K-Style vs Half-Round: Two Different Worlds
- K-Style 5" (most common): The flat-backed, decorative profile that resembles crown molding. Holds more water per inch of width than half-round (1.8 gallons per linear foot at 5" width). Can be seamless (rolled on-site from a coil by a gutter machine — no seams = no leaks) or sectional (10-foot sections joined with slip connectors). Seamless K-style is the industry standard for good reason — installed cost is $6-10 per linear foot for aluminum.
- K-Style 6": 50% more capacity. Required for steep roofs (8/12+ pitch), metal roofs (water accelerates on smooth surfaces), and tile roofs (water channels concentrate flow). Also used in regions with 40+ inches of annual rainfall. Cost: $8-14 per foot installed.
- Half-Round: The classic rounded profile seen on historic homes. Lower capacity than K-style (1.2 gallons per foot at 5"), so downspouts must be closer together. Installation is trickier — requires external bracket hangers rather than hidden hangers. More expensive ($12-20 per foot) and typically only used for architectural consistency on period homes. Common in copper (which develops a green patina) and galvanized steel.
Downspouts: How Many and Where
The rule of thumb: one downspout per 30-40 linear feet of gutter. Closer spacing in high-rainfall areas (Pacific Northwest, Southeast US), wider spacing in arid climates. A 160-foot gutter system needs 4-5 downspouts. Placement matters as much as count: downspouts go at corners first, then spaced evenly along long straight runs.
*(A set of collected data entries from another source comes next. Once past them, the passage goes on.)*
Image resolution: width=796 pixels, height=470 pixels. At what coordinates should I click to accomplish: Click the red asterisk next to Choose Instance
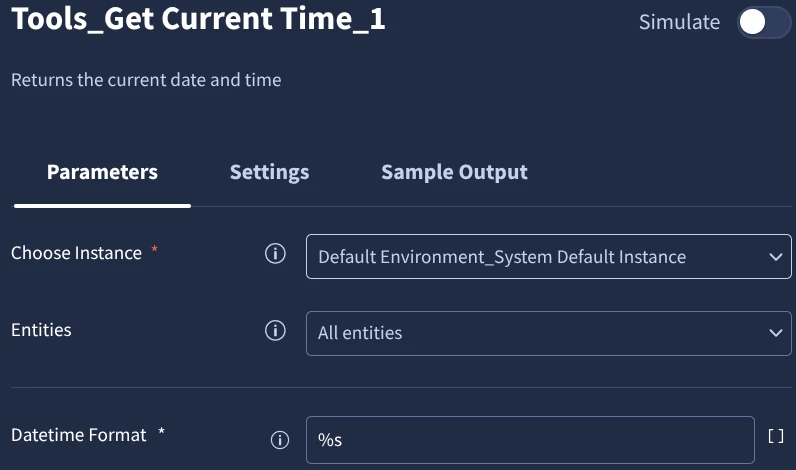click(x=154, y=249)
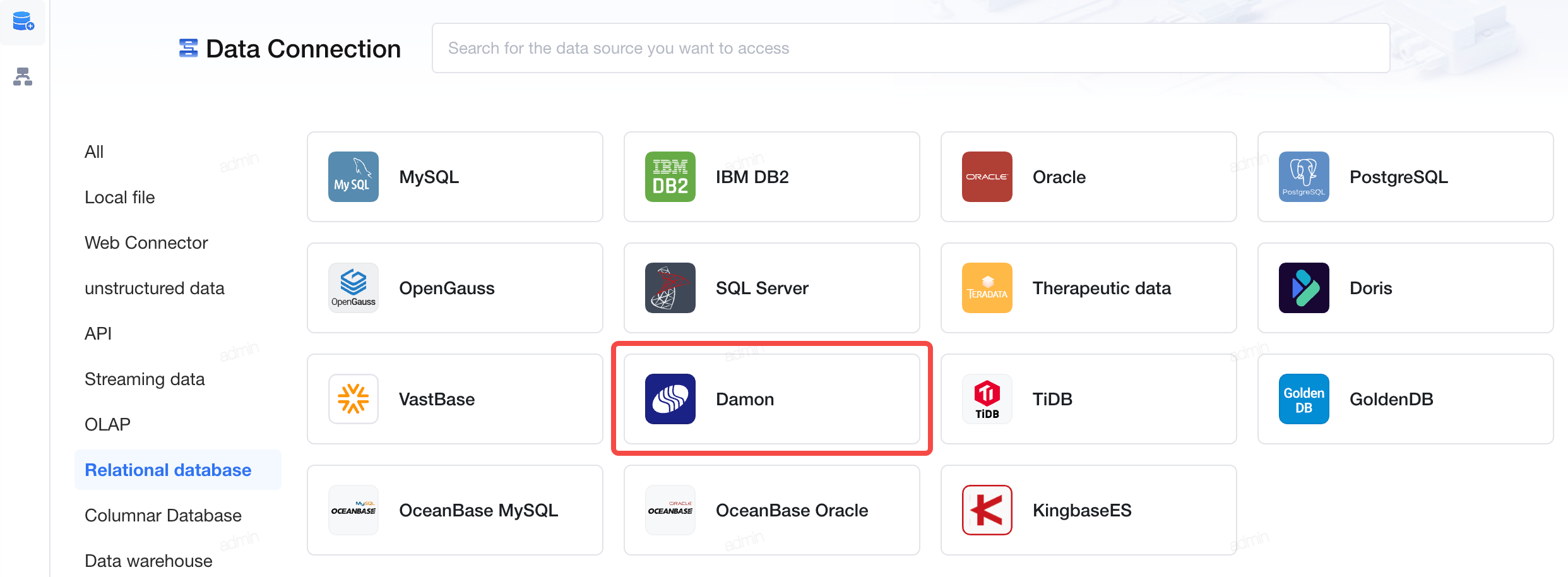Select the Local file category
1568x577 pixels.
click(120, 197)
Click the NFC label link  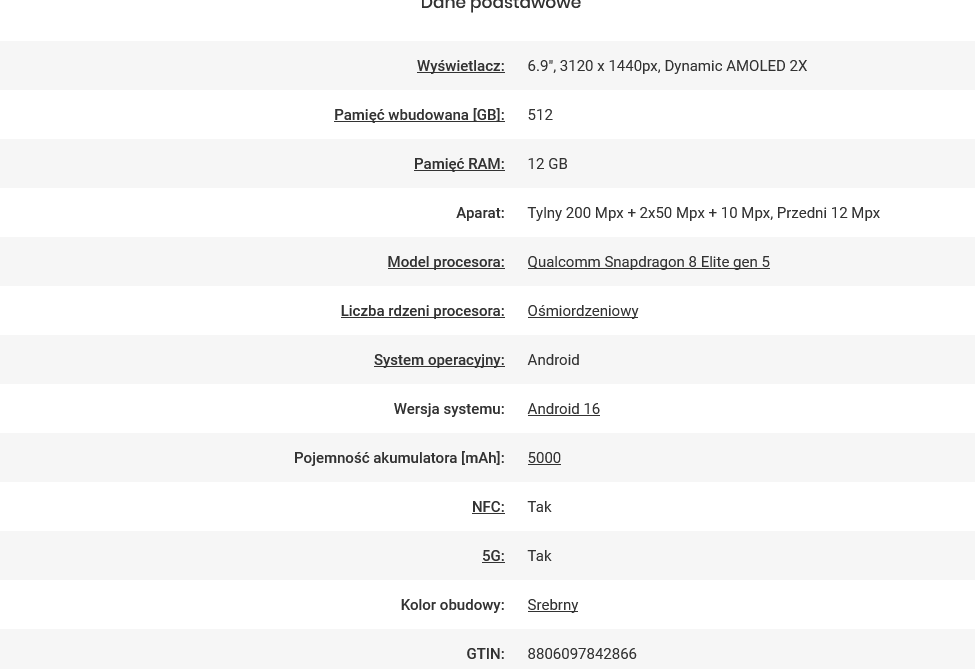[488, 507]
Never exceed 40 feet between downspouts on a single gutter run — even 5" gutters will overflow in a heavy downpour at that distance.
Each downspout needs: a drop outlet (connects gutter to downspout), 2-3 elbows (to navigate the eave overhang and tuck back against the wall), and enough straight downspout pipe to reach from the eave to within 4-6 inches of the ground. Downspout extensions (splash blocks or buried drain pipe) carry water at least 4-6 feet away from the foundation.
Accessories: The Parts You'll Forget
- Hangers / Brackets: Every 2 feet for K-style (hidden hangers screw into the fascia board). Half-round needs external brackets every 30 inches. For a 160-foot gutter run, that's ~80 hangers.
- End caps: One at each gutter termination (where the gutter run ends, not at a corner or downspout). A ranch house with 4 separate gutter runs needs 8 end caps.
- Corner miters: Inside 90° corners and outside 90° corners. Box miters are factory-cut and joined on-site with sealant. Strip miters use a thin metal strip to bridge the two gutter ends — less prone to leaking but harder to install.
- Slip connectors: Join two gutter sections end-to-end when the run is longer than a standard 10-foot section (or when a seamless roll needs a joint). Each connector adds $3-5.
- Gutter sealant: Butyl rubber or silicone-based. Every seam, end cap, corner, and drop outlet gets a bead. One tube ($5-8) covers about 25-30 feet of seams.
- Splash blocks / downspout extensions: Plastic or concrete troughs at the bottom of each downspout to carry water away. $5-15 each.
DIY vs Professional Installation
Sectional gutters (10-foot pieces from a home center) are DIY-friendly for single-story homes — snap-lock connections and hidden hangers make assembly straightforward, and the tools needed are basic (hacksaw, drill, level, ladder). Seamless gutters require a $10,000+ gutter machine and are strictly professional territory. The cost difference is smaller than you'd think: DIY sectional is $3-5 per foot for materials; professional seamless is $6-10 per foot installed including labor, warranty, and perfectly mitered corners. For most homeowners, seamless professional installation is the right call — the price premium is modest and you get a system with no seams to leak.